Sometimes you need the derailment. It can be quite painful. Suddenly you are not on the constant journey, rushing from one destination to another, from one task to the next, from one person to another. Derailment can throw you out on the pavement and have you curled up in a fetal position waiting for the internal instructions to come through to help you deal with what needs to happen next.

Now internal instructions aren’t always scripted for perfect assembly like that IKEA DIY manual. And if that is not a bummer, internal instructions can also be blocked from our access. It depends on whether while you are in that fetal position, you decide to move forward or decide that the past though uncomfortable was comfortable enough.

Assuming you decide during derailment to seek that instruction manual, then along with a torch light you need some brutal honesty. Light can illuminate or light can be blinding depending on your vision for your journey. Brutal honesty can help you figure out what habits constantly sabotage you. Do you give too much and then complain? Do you take on too many responsibilities and feel overwhelmed? Do you procrastinate and feel the stress? Are you too passive? Are you too defensive? Are you resentful? Are you a victim, a critic, a martyr, a cynic, a interrogator? You can play 20 questions and if there is enough honesty as the answers come forward, the next steps become more intuitive. Of course, that does not mean that the next steps will be easy or that you can see the entire path unfold within sight of that pot of gold.
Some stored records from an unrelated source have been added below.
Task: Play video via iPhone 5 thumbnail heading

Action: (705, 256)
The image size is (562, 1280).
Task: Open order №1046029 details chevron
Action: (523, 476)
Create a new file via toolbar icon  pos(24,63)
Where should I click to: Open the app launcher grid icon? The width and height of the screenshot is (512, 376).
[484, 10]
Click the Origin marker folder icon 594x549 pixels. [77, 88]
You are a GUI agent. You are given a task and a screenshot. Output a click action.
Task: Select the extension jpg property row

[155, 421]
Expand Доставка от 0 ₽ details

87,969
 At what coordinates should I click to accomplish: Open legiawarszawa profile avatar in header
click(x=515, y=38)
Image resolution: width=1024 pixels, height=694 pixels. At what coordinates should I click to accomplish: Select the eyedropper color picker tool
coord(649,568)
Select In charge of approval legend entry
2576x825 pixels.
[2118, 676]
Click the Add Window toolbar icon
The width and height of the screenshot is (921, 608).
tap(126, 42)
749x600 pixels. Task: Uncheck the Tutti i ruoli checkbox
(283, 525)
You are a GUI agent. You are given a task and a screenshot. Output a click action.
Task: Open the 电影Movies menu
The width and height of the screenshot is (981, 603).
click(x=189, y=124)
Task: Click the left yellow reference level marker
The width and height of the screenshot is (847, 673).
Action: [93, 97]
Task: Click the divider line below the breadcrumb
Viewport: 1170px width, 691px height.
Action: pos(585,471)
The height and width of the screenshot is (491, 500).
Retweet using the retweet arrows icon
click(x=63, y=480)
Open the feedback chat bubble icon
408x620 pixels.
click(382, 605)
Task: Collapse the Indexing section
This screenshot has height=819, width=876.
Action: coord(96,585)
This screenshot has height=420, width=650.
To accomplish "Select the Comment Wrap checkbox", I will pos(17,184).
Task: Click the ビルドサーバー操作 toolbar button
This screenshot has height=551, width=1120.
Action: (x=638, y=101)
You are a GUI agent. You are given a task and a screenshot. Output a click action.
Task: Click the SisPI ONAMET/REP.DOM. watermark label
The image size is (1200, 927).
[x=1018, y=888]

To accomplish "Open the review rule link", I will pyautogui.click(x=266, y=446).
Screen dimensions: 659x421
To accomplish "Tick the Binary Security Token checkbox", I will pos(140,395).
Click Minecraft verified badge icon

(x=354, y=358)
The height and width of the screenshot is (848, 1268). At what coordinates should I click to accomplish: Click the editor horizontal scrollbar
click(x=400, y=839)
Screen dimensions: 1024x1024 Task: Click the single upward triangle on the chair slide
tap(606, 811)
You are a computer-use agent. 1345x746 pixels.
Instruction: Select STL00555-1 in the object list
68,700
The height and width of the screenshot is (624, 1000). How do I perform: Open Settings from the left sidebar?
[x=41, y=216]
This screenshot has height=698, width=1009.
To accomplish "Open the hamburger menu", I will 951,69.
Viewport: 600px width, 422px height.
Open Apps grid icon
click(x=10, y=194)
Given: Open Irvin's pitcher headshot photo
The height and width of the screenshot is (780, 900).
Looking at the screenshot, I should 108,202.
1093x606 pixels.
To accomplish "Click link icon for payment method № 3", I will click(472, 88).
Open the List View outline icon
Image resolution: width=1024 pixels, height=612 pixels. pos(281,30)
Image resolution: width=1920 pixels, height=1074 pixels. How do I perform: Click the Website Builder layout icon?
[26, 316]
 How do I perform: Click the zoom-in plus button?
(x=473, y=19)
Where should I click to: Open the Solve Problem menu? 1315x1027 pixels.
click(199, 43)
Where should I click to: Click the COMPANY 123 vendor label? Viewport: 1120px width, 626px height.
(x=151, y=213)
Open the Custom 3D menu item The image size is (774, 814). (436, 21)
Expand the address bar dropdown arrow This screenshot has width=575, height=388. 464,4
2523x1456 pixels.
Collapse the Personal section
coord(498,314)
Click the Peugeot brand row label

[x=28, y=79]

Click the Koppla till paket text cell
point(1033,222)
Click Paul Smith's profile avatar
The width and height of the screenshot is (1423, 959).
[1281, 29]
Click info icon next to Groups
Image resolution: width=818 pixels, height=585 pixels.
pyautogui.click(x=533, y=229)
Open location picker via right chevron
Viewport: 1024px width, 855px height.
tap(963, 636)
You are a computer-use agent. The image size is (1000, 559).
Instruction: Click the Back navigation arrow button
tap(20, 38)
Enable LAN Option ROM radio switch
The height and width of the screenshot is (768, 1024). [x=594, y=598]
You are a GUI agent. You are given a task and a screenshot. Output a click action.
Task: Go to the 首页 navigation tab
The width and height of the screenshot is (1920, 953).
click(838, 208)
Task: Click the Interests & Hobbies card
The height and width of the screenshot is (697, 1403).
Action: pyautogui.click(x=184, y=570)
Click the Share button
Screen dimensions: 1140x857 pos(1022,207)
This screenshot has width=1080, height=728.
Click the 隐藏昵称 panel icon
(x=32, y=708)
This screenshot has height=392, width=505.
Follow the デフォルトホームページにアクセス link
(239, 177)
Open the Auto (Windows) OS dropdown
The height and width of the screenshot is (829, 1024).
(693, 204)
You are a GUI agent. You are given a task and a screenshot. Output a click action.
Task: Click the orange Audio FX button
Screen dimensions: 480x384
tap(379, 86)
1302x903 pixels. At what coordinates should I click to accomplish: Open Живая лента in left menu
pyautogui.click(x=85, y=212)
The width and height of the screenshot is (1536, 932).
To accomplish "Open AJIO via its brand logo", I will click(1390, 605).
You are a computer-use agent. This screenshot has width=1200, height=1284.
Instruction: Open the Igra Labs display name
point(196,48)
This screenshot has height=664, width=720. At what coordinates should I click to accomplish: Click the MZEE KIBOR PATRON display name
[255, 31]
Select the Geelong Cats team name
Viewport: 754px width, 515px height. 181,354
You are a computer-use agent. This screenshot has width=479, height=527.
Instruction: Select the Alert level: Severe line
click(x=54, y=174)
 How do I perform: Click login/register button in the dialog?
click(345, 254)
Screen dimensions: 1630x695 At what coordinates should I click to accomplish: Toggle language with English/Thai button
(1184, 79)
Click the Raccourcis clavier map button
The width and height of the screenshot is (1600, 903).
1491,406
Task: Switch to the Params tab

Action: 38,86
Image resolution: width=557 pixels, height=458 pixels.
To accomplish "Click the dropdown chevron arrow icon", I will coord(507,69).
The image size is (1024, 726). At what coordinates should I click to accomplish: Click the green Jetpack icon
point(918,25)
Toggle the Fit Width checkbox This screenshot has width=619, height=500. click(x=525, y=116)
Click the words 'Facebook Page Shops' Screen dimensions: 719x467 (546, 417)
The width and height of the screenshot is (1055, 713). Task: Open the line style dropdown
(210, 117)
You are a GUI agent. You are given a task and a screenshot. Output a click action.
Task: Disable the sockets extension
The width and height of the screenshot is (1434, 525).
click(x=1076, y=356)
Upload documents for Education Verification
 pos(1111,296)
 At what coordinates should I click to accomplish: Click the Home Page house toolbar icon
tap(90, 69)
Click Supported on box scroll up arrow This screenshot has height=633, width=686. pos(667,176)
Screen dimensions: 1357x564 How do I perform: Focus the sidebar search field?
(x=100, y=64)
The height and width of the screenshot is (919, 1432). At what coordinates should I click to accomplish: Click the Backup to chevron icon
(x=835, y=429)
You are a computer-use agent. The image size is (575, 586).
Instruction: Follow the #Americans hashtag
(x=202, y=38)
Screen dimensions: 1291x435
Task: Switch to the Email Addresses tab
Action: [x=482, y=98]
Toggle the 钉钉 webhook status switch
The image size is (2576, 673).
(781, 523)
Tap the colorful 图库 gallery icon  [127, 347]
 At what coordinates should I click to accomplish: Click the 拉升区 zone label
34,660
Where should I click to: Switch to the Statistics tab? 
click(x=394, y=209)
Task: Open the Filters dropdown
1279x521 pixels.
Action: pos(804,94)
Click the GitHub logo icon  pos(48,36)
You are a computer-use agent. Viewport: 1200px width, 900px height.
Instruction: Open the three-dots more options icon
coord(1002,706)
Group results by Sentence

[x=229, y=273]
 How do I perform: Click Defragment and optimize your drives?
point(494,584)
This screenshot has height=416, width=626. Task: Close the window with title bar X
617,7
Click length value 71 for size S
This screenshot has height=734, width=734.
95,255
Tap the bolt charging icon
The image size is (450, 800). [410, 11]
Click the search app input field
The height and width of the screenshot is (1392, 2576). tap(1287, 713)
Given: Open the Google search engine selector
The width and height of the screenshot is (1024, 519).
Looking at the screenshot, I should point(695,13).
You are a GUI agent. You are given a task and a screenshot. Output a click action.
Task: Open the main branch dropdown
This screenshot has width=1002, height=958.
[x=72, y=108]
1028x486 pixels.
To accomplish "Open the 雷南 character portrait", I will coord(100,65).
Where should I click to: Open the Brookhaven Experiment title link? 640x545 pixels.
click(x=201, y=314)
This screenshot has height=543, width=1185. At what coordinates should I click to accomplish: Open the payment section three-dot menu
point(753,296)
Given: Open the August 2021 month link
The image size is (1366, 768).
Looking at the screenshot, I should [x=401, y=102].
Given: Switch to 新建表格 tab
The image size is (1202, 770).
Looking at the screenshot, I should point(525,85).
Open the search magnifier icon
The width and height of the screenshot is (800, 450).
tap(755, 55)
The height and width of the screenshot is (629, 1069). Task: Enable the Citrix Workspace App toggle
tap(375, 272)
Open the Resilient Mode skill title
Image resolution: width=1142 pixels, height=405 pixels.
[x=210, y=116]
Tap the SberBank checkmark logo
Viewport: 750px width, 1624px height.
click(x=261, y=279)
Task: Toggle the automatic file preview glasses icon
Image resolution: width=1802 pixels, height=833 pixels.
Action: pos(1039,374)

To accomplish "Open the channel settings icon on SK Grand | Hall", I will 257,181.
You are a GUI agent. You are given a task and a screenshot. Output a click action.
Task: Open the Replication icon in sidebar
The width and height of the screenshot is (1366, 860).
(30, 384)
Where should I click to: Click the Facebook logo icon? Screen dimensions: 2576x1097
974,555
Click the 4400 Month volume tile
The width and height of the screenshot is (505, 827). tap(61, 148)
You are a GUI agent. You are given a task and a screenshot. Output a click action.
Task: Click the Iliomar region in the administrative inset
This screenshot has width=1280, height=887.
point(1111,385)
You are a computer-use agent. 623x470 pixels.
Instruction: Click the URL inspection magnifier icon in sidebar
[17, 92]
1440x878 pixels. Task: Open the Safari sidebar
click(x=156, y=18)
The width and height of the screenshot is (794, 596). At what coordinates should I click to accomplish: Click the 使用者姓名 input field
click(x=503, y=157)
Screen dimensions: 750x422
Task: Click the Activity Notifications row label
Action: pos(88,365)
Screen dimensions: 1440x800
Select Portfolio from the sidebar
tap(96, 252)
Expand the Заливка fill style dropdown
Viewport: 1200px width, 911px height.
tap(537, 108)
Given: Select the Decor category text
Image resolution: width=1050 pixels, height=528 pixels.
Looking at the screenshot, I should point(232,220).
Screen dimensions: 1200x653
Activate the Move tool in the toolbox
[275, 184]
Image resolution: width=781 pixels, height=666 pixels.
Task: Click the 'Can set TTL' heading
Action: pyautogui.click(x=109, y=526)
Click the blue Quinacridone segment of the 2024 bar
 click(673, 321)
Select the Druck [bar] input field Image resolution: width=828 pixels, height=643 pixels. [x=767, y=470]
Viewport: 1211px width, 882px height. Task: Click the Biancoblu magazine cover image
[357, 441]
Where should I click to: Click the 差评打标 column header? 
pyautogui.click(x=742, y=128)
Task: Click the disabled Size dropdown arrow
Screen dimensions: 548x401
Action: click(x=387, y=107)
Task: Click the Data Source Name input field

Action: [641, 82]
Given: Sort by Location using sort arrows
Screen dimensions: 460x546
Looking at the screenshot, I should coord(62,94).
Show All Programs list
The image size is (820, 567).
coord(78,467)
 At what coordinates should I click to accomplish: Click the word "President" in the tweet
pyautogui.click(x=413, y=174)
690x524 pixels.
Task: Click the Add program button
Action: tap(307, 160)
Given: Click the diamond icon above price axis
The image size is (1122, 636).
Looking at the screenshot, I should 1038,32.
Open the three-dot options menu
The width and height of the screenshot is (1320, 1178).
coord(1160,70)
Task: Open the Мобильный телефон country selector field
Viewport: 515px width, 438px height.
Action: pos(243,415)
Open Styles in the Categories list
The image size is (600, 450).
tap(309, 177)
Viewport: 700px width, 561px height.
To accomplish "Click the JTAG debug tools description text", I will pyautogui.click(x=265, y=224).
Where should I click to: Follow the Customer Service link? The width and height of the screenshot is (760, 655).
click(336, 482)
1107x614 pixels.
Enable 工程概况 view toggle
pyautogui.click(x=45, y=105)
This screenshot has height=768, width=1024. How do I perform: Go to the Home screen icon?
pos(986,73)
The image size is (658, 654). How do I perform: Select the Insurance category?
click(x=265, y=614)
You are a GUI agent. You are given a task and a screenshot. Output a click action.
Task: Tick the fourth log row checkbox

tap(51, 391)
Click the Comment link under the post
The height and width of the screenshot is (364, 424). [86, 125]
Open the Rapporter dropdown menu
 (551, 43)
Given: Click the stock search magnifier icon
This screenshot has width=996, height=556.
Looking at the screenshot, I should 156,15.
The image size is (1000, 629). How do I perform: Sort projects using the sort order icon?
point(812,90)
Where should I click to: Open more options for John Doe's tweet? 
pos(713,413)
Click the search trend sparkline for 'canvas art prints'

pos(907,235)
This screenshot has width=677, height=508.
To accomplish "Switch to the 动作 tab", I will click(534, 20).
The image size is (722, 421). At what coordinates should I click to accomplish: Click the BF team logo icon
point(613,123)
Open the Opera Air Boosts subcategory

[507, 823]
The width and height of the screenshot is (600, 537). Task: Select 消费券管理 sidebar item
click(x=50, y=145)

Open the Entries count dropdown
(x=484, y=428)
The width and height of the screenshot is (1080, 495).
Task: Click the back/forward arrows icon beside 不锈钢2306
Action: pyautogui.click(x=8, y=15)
But that is the journey of discovery. We always think that we can change for someone else but what is more important is to change for your self. That is the only change that is believable and sustainable.

To sum it up, here is a great extract from Martha Beck

I used to think I knew how some caterpillars become butterflies. I assumed they weave cocoons, then sit inside growing six long legs, four wings, and so on. I figured if I were to cut open a cocoon, I’d find a butterfly-ish caterpillar, or a caterpillar-ish butterfly, depending on how far things had progressed. I was wrong. In fact, the first thing caterpillars do in their cocoons is shed their skin, leaving a soft, rubbery chrysalis. If you were to look inside the cocoon early on, you’d find nothing but a puddle of glop. But in that glop are certain cells, called imago cells, that contain the DNA-coded instructions for turning bug soup into a delicate, winged creature—the angel of the dead caterpillar.

If you’ve ever been through a major life transition, this may sound familiar. Humans do it, too—not physically but psychologically. All of us will experience metamorphosis several times during our lives, exchanging one identity for another. You’ve probably already changed from baby to child to adolescent to adult—these are obvious, well-recognized stages in the life cycle. But even after you’re all grown up, your identity isn’t fixed.